I just had a conversation with someone which I realize in retrospect that I have had and heard several times but have not really paid attention to.

A colleague just had her hair cropped short.  She looks several years younger – like she had undergone a facelift. We got into the question of why she hadn’t done it sooner and she shared her story.

Source

Her husband prefers long hair, so since they have been together, she has been keeping her hair long-ish to keep her man happy. A few years ago, she felt restless and wanted to cut her hair. This was her normal practice when she was single. She actually prefers to wear her hair short and free of extensions. Let’s just say that she met with a lot of resistance so she kept the peace by keeping her hair on her head and the extensions in.

Recently, the restlessness reared its head again and she pulled out all the tricks in the book (pleading, threatening, pouting e.t.c) before she finally wrangled very reluctant permission from her husband to get a hair cut. She says she finally feels liberated.

Now, this is a story which a lot of us (especially Africans), have heard time and time again and perhaps have come to view as normal.

The female cannot make major changes to her hairstyle at will.  It must always be done with the consent of her husband/boyfriend. Sure, you can part your hair to the left or to the right at will but if you want to

  • Go natural
  • Go from natural to relaxed
  • Stop wearing weaves/extensions altogether or even start wearing weaves/extensions
  • Loc your hair

Then you definitely need a nod from the man in your life.  In fact, some women need to be sure that their partner is on board with every step they take to change their appearance (e.g. deciding to have make-up free days or to begin wearing make-up).
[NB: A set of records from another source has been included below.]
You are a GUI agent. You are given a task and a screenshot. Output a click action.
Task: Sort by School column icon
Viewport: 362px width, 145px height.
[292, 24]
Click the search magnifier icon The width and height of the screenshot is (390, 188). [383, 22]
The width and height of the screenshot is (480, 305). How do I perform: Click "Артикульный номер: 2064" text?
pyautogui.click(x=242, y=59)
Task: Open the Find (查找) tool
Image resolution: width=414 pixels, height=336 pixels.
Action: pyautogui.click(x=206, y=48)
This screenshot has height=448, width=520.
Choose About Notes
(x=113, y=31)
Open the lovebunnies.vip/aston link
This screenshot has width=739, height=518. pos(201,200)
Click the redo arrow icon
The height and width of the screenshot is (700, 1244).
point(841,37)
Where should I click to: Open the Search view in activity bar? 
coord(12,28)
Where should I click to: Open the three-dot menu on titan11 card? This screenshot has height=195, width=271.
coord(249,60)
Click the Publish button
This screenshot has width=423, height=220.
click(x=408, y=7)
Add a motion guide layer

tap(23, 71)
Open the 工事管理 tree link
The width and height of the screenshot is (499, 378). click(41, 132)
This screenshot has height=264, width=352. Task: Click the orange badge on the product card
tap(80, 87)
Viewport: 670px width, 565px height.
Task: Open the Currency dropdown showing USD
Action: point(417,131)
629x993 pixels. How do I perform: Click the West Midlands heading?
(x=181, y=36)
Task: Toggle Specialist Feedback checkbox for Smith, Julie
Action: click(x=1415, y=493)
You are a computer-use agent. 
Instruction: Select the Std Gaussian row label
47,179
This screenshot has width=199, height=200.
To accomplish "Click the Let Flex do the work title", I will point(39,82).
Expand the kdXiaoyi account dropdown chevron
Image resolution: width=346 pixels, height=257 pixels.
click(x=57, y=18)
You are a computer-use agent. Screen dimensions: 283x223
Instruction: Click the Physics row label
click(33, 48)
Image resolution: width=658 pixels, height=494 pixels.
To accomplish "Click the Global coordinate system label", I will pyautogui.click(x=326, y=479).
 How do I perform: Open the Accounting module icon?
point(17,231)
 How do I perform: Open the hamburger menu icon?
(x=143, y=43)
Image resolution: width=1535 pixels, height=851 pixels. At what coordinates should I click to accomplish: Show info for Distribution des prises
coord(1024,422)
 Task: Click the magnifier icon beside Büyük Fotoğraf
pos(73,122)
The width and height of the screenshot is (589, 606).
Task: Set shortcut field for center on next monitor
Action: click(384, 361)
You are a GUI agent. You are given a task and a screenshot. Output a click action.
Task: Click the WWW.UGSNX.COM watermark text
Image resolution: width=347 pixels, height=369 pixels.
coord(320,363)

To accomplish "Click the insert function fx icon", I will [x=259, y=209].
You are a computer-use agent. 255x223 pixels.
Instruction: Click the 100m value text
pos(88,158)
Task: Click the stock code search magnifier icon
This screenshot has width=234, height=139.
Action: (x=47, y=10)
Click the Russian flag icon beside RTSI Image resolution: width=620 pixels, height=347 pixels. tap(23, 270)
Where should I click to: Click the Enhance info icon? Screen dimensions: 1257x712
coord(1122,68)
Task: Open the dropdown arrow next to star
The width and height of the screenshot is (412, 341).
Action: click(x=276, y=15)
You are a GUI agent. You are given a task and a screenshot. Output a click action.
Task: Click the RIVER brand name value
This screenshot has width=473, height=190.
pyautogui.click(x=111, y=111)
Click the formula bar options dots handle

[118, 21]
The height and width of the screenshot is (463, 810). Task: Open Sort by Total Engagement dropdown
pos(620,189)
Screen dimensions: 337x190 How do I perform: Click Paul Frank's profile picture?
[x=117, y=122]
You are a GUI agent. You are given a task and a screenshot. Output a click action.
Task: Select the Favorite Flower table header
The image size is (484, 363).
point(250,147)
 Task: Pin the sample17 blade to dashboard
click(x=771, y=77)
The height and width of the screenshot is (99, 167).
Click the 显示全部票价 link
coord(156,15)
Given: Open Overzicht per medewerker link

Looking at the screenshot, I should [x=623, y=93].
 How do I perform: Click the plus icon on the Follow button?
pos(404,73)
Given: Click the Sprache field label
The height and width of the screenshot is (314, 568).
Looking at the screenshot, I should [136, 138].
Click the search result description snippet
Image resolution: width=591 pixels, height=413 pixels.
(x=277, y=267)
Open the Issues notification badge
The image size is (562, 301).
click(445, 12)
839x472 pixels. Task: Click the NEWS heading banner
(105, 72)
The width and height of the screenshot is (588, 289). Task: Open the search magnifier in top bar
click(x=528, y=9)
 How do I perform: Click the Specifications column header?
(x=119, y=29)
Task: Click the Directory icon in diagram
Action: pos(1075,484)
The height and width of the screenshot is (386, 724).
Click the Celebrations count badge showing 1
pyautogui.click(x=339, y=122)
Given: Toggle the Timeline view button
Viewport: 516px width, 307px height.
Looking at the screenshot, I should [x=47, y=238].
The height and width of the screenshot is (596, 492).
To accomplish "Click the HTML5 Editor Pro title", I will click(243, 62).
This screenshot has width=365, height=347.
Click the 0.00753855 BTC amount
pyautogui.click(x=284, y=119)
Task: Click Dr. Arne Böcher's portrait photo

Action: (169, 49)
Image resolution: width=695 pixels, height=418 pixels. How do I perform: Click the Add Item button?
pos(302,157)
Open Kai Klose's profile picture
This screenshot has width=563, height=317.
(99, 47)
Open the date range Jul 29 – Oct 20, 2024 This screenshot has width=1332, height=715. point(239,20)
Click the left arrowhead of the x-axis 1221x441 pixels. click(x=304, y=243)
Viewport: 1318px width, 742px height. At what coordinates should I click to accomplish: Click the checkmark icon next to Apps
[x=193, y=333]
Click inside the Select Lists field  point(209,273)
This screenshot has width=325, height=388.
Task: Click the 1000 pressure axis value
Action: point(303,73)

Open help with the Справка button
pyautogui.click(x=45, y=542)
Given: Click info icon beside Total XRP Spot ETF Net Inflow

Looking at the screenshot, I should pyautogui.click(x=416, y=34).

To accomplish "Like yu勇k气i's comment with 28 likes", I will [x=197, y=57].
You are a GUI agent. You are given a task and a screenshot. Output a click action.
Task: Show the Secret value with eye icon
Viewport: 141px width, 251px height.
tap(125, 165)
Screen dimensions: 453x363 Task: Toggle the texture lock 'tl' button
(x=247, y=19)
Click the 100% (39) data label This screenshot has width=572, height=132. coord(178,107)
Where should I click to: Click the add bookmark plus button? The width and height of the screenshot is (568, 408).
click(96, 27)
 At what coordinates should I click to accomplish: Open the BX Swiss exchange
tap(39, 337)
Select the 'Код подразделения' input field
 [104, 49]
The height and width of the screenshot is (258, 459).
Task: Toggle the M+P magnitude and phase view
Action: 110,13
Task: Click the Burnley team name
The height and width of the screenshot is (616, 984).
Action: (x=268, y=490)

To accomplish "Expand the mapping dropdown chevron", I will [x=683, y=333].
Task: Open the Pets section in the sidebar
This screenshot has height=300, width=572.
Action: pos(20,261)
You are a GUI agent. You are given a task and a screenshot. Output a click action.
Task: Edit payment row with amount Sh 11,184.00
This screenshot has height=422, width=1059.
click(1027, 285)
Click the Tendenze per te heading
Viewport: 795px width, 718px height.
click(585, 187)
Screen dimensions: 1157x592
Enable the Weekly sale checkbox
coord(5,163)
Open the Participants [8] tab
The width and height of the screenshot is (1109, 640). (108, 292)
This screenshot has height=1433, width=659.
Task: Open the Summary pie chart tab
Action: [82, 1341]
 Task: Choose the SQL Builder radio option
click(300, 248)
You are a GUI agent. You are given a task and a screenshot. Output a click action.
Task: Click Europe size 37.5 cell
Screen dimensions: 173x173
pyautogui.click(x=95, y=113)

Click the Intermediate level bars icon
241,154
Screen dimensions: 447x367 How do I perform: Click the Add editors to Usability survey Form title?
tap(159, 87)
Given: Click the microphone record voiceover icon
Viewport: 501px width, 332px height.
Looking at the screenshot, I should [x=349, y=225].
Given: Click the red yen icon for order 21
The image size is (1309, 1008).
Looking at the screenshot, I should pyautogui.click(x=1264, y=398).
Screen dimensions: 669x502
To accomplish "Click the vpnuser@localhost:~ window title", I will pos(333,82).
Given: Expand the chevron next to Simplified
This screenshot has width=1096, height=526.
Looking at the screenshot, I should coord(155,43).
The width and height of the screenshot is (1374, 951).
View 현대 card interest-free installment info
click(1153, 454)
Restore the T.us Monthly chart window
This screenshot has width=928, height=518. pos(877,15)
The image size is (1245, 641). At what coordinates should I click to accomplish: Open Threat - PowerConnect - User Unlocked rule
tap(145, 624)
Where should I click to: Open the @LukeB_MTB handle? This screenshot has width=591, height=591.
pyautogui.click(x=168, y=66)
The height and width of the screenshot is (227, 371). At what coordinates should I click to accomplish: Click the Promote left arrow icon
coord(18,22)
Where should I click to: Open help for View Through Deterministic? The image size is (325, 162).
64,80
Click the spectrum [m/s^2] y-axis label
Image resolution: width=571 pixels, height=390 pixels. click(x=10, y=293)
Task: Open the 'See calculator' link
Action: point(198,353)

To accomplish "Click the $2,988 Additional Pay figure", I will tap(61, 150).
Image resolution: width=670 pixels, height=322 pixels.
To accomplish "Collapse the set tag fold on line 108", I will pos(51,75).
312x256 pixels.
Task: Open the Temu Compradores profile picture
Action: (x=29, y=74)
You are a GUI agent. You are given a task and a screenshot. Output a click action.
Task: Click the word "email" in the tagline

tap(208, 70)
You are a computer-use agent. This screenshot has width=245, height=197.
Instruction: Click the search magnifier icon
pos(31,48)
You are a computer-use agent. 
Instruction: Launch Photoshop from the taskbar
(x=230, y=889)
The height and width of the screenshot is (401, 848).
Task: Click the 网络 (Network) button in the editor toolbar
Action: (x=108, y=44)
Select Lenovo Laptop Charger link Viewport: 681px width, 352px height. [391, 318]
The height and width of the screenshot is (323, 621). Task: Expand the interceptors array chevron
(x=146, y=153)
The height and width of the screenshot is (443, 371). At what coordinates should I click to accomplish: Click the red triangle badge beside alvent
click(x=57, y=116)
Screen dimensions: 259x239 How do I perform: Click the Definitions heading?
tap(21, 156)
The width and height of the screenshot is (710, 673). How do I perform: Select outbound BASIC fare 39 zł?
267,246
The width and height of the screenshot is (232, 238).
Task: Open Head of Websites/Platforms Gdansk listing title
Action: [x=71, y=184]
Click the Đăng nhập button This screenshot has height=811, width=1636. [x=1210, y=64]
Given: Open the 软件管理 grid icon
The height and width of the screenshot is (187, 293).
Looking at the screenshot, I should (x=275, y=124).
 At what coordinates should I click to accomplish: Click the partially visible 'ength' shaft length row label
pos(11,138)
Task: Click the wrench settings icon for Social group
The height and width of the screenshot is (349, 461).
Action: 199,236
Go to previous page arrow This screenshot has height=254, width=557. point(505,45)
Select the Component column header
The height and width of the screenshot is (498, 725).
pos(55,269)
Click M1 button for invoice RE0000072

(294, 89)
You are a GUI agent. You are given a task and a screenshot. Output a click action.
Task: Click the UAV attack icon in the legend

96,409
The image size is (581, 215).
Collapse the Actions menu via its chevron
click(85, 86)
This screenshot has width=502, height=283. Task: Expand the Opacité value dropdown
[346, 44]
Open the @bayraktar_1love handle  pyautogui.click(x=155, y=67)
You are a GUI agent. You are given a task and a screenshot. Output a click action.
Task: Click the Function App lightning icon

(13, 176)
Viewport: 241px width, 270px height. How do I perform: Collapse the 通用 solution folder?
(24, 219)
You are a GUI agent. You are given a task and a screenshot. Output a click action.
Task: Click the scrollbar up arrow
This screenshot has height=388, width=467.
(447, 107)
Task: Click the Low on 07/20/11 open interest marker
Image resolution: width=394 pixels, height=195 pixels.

However, the reverse is not the case. I have never heard of a man asking for permission from his wife to change his hairstyle. They may talk about it, but there is no question that consent is needed. One may, of course, argue that men rarely can’t do much with their hair so there is no need to gain consent. Even if this was the case, I personally do not believe that men would actually seek consent.  The liberal ones may discuss it, but it ends there. The choice is basically theirs what they want to do.

Do you find this normal? Do you find this to be right? 

17 Comments

Funke

I’m not married so I can’t speak to that aspect of things. I did however cut my hair when I was talking to a guy back in 2009. I went from having bra-strap length hair to a short asymmetrical Rihanna do. He lost it. The attraction went away. Lol. Like overnight. As in Abracadabra tinz a la “now you see it, now you don’t”. Yes! According to him, he wasn’t attracted to short hair. Need less to say, he was kicked to the curb.

For my marriage, I would like a scenario where we talked about everything. So not a “seeking permission” type deal but a “baby, I want to cut my hair, think it’ll suit my face” type deal. Women who ask for permission regarding hair, ask for permission in other things as well. The implied lack of self-esteem is pervasive to their relationship. If your relationship breaks up over your hair style then I wonder what nature of relationship you had in the first place.

Does this mean you should discount your partner’s wants? No, but ultimately do YOU! I would imagine that your partner would want you look HOT irrespective of long or short hair, natural or weave hair. We have all seen long hair women who look a stinking hot mess, and short women who are boxer-droppers. They get second, third, even fourth glances!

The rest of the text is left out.